Breaching Confidentiality Of Informants
Confidentiality is key to police intelligence gathering, especially in our part of the world. The police are unable to gather critical intelligence tidbits sufficiently enough to prosecute their operations because many people do not have confidence that their identities would be kept secret.
Informants have come under fatal attacks because the police have not handled their confidentialities well.
Many Ghanaians would rather shut up when they have clearly seen a crime committed, the reason being that they would not want to be seen as sources of leakages.
The need therefore for us as a people to be supportive of the police cannot be overemphasized. Most criminals would find it difficult to operate if the people in the neighbourhoods in which they reside would be supportive of the police by reporting such suspected miscreants to them. Unfortunately, the 'mind your own business' mantra appears to have taken sway in our communities much to the detriment of efficient law enforcement in the country.
In the aftermath of the gruesome murder of Major Maxwell Mahama Adam, we have observed a major breach of confidentiality by a police officer which we must expose and condemn so such anomalies would be curtailed.
Following the fleeing of Denkyira-Oboase in the Upper Denkyira segment of the Central Region by the residents, one of the suspected murderers of the army officer reportedly pitched camp in his girlfriend's abode at Dominase near Kasoa, in the same region.
The girlfriend whose effort led to the arrest of her boyfriend must have regretted her action.

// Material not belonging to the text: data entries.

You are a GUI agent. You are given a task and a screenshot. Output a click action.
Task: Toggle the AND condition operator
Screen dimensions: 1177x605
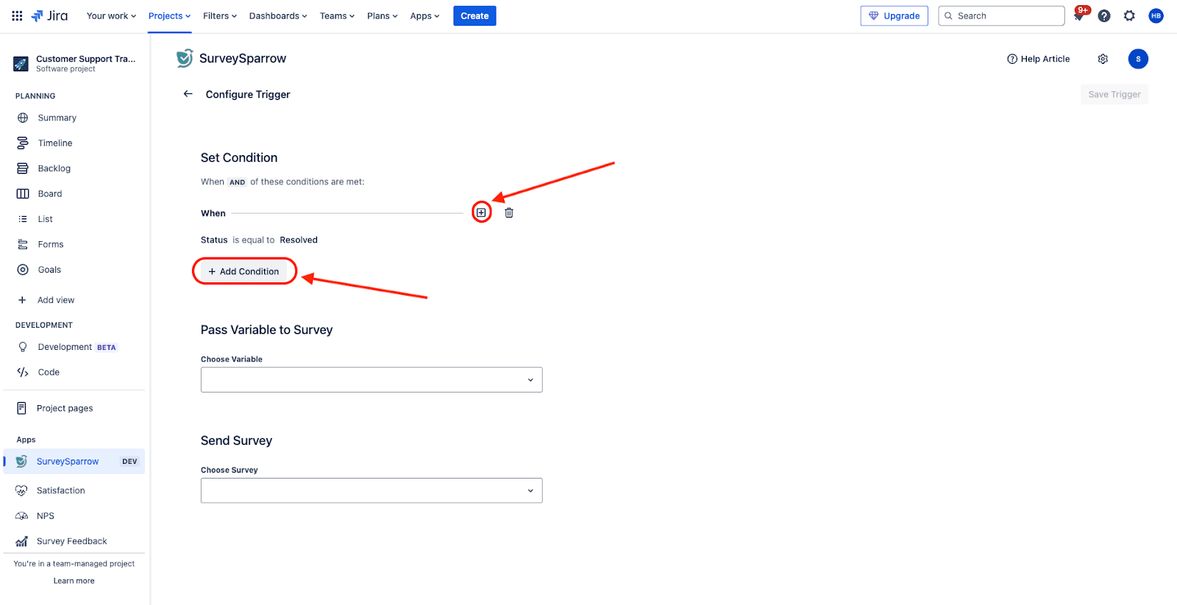click(237, 182)
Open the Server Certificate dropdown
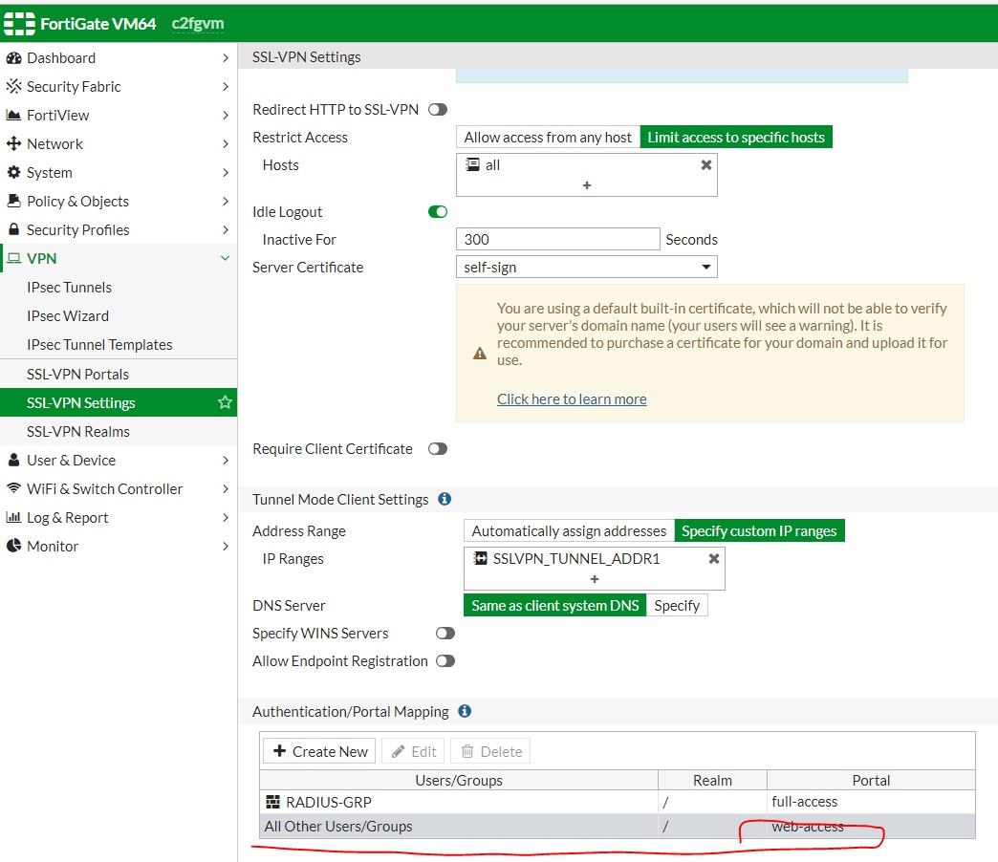This screenshot has height=862, width=998. (x=586, y=268)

A police officer at the village perhaps out of excitement, has mentioned loudly how the suspect was arrested thereby exposing the woman.
The life of this lady is definitely in danger because the relations of the suspect would target her for causing his arrest; in fact, she could be killed.
The ripple effect of this is that many more would out of fear for their lives, withhold information necessary for investigations and law enforcement because they do not trust the police.
Under such circumstances therefore all of us, not the police only, are the losers. It is our take therefore that the police officer who caused the identity of the informant to hit the public domain should be sanctioned.
It would not be out of place to remind police officers, especially the fresh ones from the training schools, to appreciate the importance of keeping the identities of informants secret. Anything short of this would affect dismally the work of the police and we members of the public would be at the mercy of criminals. This we must guard against by all means possible.
The importance of informants cannot be overlooked in any given society, including ours.
It is the duty of all Ghanaians to cooperate with the police to fight crime but when such cooperation can lead to fatal consequences, then many would remain indifferent; and that should not be the case.